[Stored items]
[Start of Attachment]

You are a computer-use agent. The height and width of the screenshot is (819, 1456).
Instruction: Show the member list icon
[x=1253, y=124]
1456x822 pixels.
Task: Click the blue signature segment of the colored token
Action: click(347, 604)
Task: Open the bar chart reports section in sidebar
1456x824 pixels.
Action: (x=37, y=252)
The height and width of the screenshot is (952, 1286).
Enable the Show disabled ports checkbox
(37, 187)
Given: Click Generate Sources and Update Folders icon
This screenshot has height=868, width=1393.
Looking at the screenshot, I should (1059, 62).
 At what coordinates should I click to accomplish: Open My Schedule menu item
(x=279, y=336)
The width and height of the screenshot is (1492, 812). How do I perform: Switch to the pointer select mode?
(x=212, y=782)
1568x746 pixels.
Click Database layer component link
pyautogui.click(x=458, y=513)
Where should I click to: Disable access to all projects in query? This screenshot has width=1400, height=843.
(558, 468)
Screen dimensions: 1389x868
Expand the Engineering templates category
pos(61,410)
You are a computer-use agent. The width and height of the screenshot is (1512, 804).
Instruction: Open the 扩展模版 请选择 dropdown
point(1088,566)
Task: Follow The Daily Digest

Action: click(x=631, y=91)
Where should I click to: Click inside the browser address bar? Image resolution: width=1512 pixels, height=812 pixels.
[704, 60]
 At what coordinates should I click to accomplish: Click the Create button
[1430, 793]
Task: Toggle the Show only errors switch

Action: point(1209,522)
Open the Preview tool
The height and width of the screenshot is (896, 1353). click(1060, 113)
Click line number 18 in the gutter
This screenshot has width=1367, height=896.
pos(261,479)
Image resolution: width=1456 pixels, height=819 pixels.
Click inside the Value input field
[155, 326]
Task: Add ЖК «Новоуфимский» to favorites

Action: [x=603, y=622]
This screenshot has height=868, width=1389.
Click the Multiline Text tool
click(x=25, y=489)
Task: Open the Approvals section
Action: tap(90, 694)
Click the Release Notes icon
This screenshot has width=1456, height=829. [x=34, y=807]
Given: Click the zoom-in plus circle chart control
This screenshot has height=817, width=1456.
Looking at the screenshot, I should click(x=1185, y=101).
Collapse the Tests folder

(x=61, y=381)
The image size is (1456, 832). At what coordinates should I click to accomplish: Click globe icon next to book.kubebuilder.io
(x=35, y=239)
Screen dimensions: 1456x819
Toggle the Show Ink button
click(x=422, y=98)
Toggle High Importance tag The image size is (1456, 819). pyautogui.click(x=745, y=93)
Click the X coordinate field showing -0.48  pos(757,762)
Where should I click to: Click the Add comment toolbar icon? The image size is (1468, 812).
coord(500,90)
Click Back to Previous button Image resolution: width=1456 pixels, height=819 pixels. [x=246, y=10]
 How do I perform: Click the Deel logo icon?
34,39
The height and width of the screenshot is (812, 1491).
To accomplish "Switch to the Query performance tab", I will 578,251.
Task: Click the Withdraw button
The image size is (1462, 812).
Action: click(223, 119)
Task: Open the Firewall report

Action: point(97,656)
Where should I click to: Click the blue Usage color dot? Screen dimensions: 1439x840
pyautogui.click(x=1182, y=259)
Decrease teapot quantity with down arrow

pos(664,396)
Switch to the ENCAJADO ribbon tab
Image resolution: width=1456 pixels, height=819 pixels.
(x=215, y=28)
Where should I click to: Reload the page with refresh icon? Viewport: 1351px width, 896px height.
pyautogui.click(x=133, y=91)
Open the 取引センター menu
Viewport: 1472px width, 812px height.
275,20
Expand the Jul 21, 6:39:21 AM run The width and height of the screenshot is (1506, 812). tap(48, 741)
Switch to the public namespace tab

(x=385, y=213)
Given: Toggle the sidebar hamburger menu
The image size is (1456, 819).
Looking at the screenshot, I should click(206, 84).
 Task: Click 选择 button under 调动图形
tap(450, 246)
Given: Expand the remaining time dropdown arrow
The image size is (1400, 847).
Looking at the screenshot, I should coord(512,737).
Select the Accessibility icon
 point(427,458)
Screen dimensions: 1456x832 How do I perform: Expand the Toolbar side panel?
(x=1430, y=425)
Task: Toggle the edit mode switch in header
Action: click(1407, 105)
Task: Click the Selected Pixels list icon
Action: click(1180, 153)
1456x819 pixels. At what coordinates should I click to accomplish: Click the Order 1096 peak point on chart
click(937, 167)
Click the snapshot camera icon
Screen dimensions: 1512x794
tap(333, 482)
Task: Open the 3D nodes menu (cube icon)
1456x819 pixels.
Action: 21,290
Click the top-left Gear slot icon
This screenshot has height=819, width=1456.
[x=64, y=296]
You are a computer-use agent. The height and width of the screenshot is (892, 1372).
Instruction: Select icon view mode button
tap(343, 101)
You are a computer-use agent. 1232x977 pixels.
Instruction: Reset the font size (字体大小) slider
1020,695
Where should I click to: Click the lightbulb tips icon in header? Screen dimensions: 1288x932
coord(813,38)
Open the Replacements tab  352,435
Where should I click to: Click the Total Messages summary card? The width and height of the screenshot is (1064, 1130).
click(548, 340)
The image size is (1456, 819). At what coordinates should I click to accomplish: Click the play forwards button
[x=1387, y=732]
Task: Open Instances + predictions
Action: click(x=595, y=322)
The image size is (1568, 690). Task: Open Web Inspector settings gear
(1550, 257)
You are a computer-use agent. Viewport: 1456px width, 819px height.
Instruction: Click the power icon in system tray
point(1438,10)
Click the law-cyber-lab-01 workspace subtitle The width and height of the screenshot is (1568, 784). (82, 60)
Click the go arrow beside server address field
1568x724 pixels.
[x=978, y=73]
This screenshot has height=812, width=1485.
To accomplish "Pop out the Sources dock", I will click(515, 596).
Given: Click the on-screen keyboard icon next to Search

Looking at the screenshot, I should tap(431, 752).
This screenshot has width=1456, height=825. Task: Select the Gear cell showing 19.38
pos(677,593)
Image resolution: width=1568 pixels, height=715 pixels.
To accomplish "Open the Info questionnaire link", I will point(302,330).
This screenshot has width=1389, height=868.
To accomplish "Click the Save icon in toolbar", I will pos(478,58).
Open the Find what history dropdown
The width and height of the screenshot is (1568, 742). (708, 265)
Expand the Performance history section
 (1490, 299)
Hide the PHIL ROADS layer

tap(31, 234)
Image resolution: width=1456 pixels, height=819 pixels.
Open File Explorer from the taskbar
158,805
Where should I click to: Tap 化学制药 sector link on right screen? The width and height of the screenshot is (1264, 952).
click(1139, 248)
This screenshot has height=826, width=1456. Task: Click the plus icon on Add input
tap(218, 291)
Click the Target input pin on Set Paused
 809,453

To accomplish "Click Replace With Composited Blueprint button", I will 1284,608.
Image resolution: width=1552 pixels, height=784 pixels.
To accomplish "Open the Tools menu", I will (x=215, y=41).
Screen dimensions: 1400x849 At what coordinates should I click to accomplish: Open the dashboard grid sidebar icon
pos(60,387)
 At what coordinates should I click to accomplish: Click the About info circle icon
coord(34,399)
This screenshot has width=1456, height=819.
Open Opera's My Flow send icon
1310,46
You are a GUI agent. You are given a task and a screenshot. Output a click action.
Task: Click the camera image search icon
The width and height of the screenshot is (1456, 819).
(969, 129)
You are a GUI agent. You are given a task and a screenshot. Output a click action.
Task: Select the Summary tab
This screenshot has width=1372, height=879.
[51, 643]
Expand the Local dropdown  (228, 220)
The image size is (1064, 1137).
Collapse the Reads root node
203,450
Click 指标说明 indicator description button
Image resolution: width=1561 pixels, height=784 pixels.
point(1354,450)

[End of Attachment]

### ABOUT THIS EXERCISE
Filter the records for lines containing the word "computer" and copy each one.

### TASK SOLUTION
You are a computer-use agent. The height and width of the screenshot is (819, 1456).
You are a computer-use agent. The width and height of the screenshot is (1512, 804).
You are a computer-use agent. The height and width of the screenshot is (892, 1372).
You are a computer-use agent. 1232x977 pixels.
You are a computer-use agent. Viewport: 1456px width, 819px height.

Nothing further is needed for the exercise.